URGE SENADORA, EN REGULAR LA OPERACIÓN DE LOS CENTROS DE TRATAMIENTO CONTRA ADICCIONES EN EL PAÍS.
MÉXICO, D.F. 28 de Julio del 2010.- La secretaria de la Comisión de Salud en el Senado de la República, María Elena Orantes, consideró que ante la falta de normatividad, los centros de tratamiento contra las adicciones del norte del país, están siendo utilizados por distintos grupos criminales, por lo que dijo que es el momento de frenar la masacre en esos sitios y se enfrenten los retos que presenta el tratamiento y rehabilitación para la población que busca combatir su adicción.
Abordada la legisladora por medios de comunicación de esta capital del país, explicó que la población debe ser resguardada y también protegida por el Estado mexicano; además que debe existir mayor control de los centros de rehabilitación en todo el país, a fin de evitar que sean refugios o centros de operación donde los propios grupos criminales los esten utilizando para proteger y adoctrinar a sus miembros e incrementar la venta de estupefacientes al menudeo.
El reciente ataque en un centro de adicciones en Ciudad Juárez, Chihuahua, donde murieron 19 jóvenes, pone sobre la mesa la falta de control y reglamentación sobre el funcionamiento de los centros de tratamiento en México.
Orantes López, explicó que cualquiera en nuestro país puede instalar centros de tratamiento contra las adicciones sin la menor regulación.
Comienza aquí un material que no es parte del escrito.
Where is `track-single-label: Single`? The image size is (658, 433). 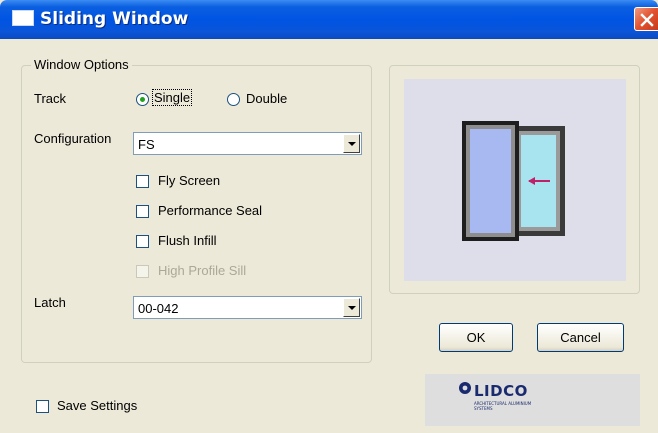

La adicción es una enfermedad que debe ser atendida por personal capacitado y en lugares que cubran ciertas condiciones para brindar este tipo de servicio.
En este sentido, el Gobierno Federal, está incumpliendo con su obligación de atacar el problema de la drogadicción y la violencia a través de acciones encaminadas al tratamiento y rehabilitación de personas adictas, con el establecimiento de clínicas debidamente reguladas y personal capacitado para su atención.
Las clínicas dedicadas al tratamiento de las adicciones generalmente adolecen de infraestructura suficiente e incluyen una diversidad tal en los servicios ofrecidos, que impiden una homologación en sus patrones de atención.
Puntualizó en que la preocupación se ha centrado en el aumento de la cobertura de atención, obviando la calidad de los servicios ofrecidos y la implementación de un protocolo de atención generalizado que garantice su eficacia, que se suma a atención deficiente y falta de unr egistro confiable de los establecimientos ante el CONADIC, por lo que conminó a trabajar en esa materia.